Я энергично кивнула.
— Отчего задыхается человек, не страдающий от астмы? В чём причина болей в животе, если пациент не отравлен и не болен? Мозг способен воспроизвести любые симптомы. И мучиться человек от них будет в полной мере.
— Но с какой стати чей бы то ни было мозг станет выкидывать такие шутки? — нахмурился Раймонд.
— Ну, во-первых, просто мозг человека со слабой нервной системой, — пожала плечами я, оглядываясь за подтверждением на лекаря. — Или... — я умышленно сделала небольшую паузу, — мозг человека, которого убедили в том, что он болен.
— А вот отсюда давай поподробнее, — распорядился Раймонд.
— В сущности я уже всё сказала. Графине внушили, что она тяжело больна. Не знаю, с чего это началось, зато знаю, когда: после того, как умер её отец. Возможно, от горя у неё действительно случилось нервное расстройство, а домашние поспешили услужливо записать его проявление в признак серьёзной болезни. А может быть, на первых порах они слегка "помогли" ей, подпаивая какими-нибудь средствами, от которых, к примеру, у неё начиналась резь в животе. А дальше всё это стало не нужно. Любой человек, если как следует убедить его в собственной тяжёлой болезни, почувствует себя плохо. Ну, а добавьте к этому соответствующий образ жизни: постоянное пребывание в четырёх стенах, без свежего воздуха и солнечного света, нехватку общения, полное отсутствие физических нагрузок, наверняка ещё какую-нибудь идиотскую диету, навязанную заботливыми домашними якобы с подачи врачей. От всего этого человек не умирает, но вот самочувствие его хорошим быть не может. А ведь господину управляющему с его обворожительной сожительницей больше ничего и не нужно. Убивать графиню не в их интересах. Уж не знаю, кто станет её наследником, но этот человек наверняка приведёт с собой собственных слуг, таким образом согнав управляющего с насиженного места. А новый управляющий ещё и проведёт проверку, которая быстро покажет нечистоплотность предшественника. Нет, этот человек заинтересован в том, чтобы графиня оставалась жива и формально продолжала управлять своими владениями. Но при этом пребывала в таком физическом и душевном состоянии, чтобы ей просто-напросто было не до решения финансовых и прочих деловых вопросов. Нервное расстройство подходит для этих целей идеально. С этим недугом человек может жить очень долго и при этом мучиться от него всю жизнь.

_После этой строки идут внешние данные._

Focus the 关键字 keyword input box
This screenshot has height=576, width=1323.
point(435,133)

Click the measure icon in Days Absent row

— Вынужден признать, что о таком варианте я не подумал, — заметил Кале. — Но это неплохо объяснило бы динамику. Тот факт, что приступы бывают наиболее тяжёлыми в самом начале, а потом постепенно слабеют. Да и переменчивость симптомов тоже.
— Но как они могли быть уверены, что графине станет настолько плохо? — с сомнением спросил Раймонд. — Ну, сказали ей, что она больна. Привели лекаря, который это подтвердил — допустим. Но, в конце концов, последующие лекари не могли определить болезнь, а стало быть, и утверждать, что она опасна. Графиня могла просто прийти в себя, перестать принимать лекарей и в конечном счёте забыть о том, что когда-то якобы болела.

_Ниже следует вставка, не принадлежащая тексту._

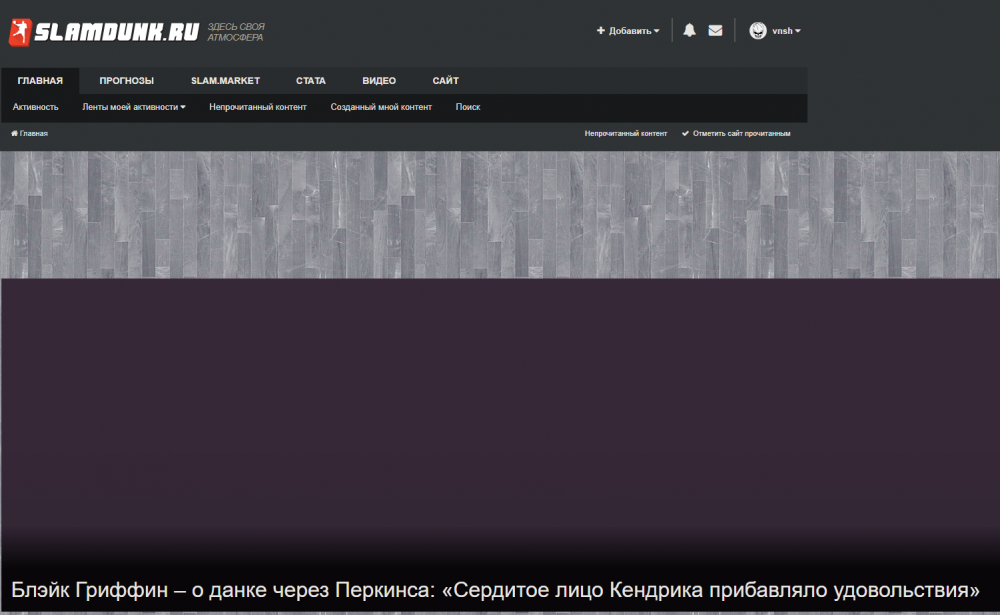
Task: Click the plus icon next to Добавить
Action: (x=599, y=30)
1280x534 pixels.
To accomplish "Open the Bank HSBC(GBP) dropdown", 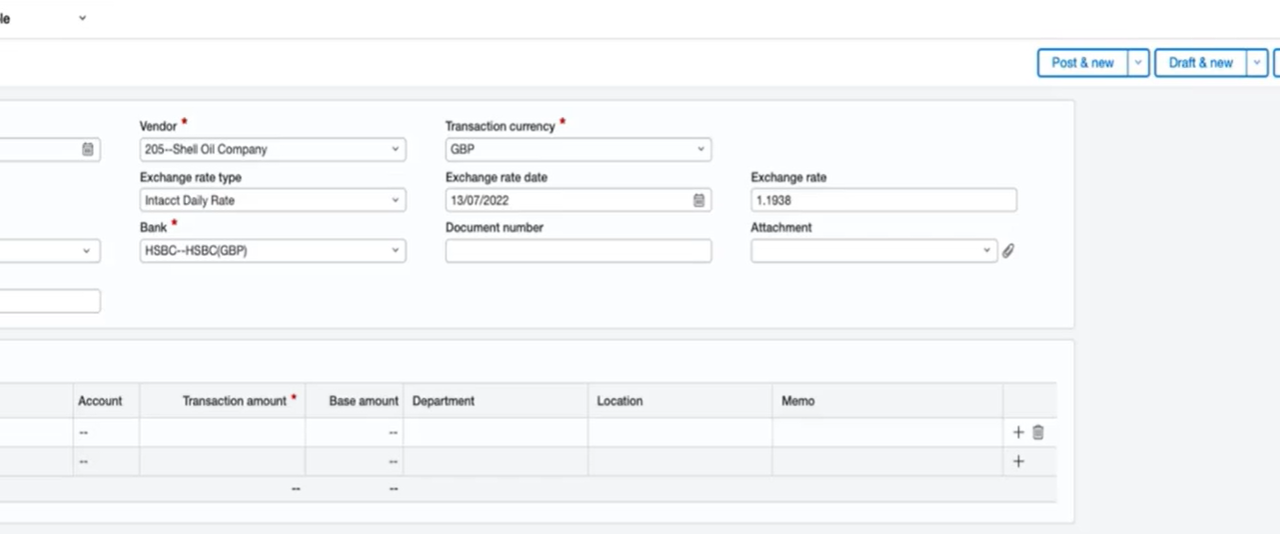I will point(272,251).
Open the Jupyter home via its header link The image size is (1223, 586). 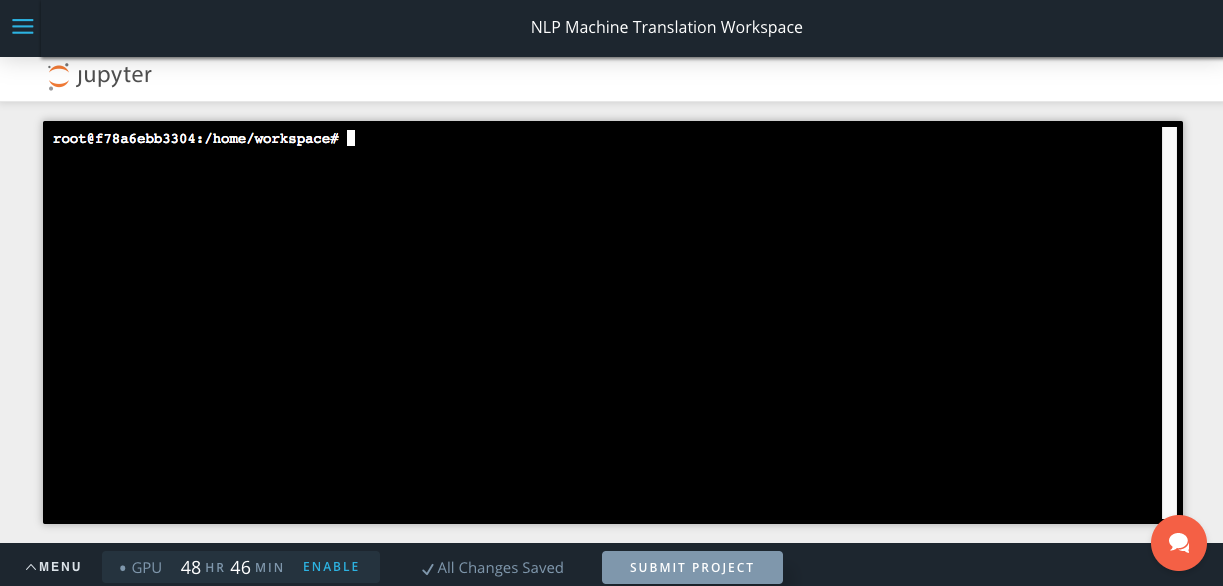pos(99,75)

— А вот тут, — охотно кивнула я, — в дело вступает магия. Вскоре после смерти её отца с психологическим состоянием графини поработал Одарённый.
— На состояние её здоровья он не воздействовал, — напомнил Кале.

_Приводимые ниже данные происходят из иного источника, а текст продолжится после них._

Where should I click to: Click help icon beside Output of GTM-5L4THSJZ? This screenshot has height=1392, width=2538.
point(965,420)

— Конечно, — согласилась я. — Ведь это могли бы обнаружить! Зато что плохого в том, что обладающий даром лекарь слегка улучшил девушке настроение? А заодно подправил кое-что ещё.
— Что он сделал? — спросил Родриг.
— Повысил степень её внушаемости, — ответила я. — Всего-то навсего. Небольшое воздействие на характер, никак не касающееся физического состояния. Но это воздействие позволило сработать всей остальной схеме. Внушить женщине, что она тяжело больна, стало легче лёгкого. А дальше, как я уже говорила, мозг стал работать сам, невольно давая подтверждение словам злоумышленников.